According to the passage on Luigi Cavanna, what three things does his protocol for treating COVID-19 patients at home focus on?

Passage —

================

= Luigi Cavanna =

Luigi Cavanna is an Italian oncologist. He is the head of the hematology and oncology ward at the Guglielmo da Saliceto hospital in Piacenza, Emilia-Romagna.

==COVID-19 pandemic==

During the second week of March 2020, in the beginning of the pandemic lockdown in Italy, Cavanna realized that too many critically-ill COVID-19 patients were arriving at his hospital and that they could have been treated earlier before the escalation of the symptoms. He therefore became one of the first doctors in Italy to focus on house calls for COVID-19 patients.

Despite his age, Cavanna visited his patients in their homes in the province of Piacenza, wearing full-body protective gear. His protocol focuses on chest ultrasound with portable equipment, a rapid start of treatment, and remote monitoring of blood oxygen level. Early in the pandemic, Cavanna was also in favor of the use of hydroxychloroquine for COVID-19 home-bound patients.

According to the data he collected during the pandemic, fewer than 5% of the patients he treated at home worsened to the point where they had to be hospitalized, thus proving that a response in the early days could make a difference and helped the hospitals by freeing up space for patients who could not be treated at home.

================

(Collected data entries)
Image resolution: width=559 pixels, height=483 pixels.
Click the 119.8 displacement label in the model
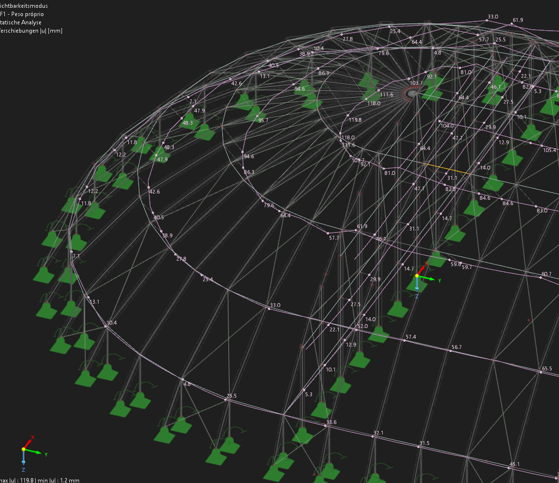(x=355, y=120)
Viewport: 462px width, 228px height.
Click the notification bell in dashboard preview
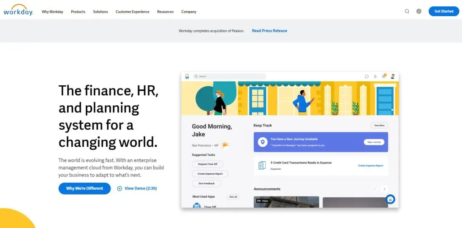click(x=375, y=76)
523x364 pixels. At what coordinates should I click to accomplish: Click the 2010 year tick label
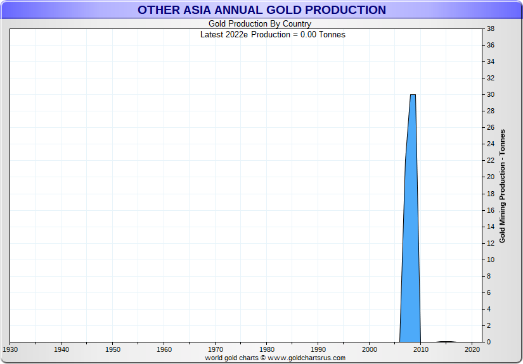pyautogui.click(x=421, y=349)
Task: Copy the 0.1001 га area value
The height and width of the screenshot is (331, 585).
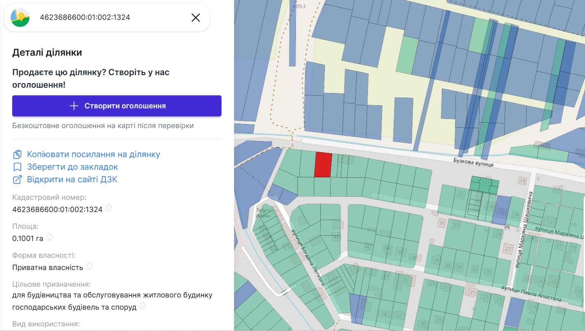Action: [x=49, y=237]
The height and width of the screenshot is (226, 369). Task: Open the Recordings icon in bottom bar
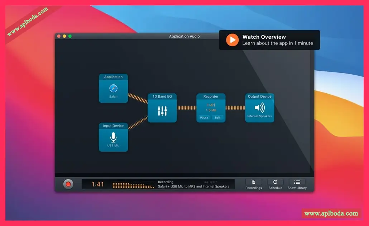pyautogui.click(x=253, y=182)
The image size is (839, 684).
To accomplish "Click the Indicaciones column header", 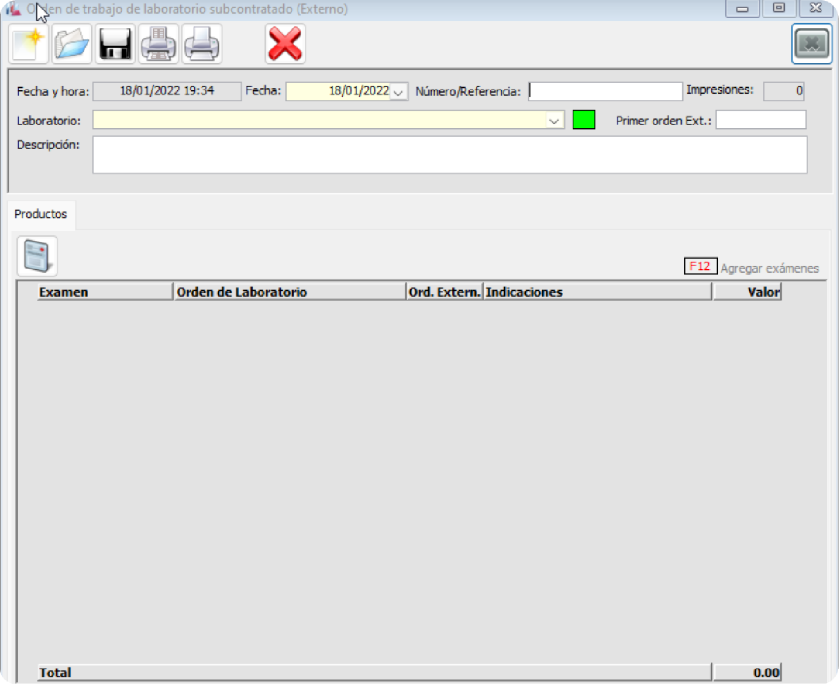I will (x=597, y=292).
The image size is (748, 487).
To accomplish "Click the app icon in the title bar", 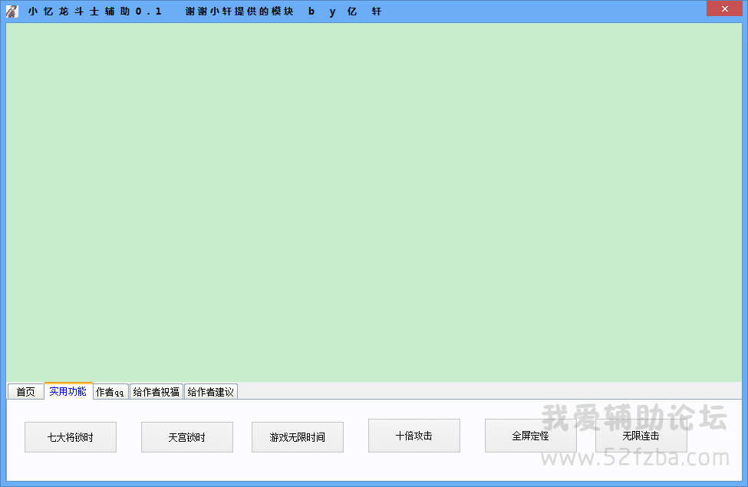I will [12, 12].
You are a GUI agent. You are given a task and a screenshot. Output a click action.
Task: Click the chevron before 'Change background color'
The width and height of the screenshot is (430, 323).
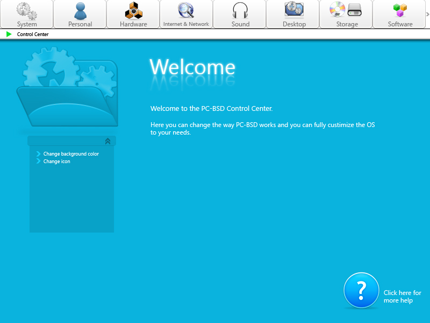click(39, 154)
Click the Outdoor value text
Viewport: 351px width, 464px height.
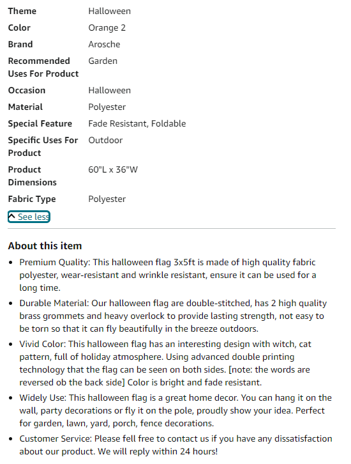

================

Response to this exercise —
Chest ultrasound with portable equipment, a rapid start of treatment, and remote monitoring of blood oxygen level.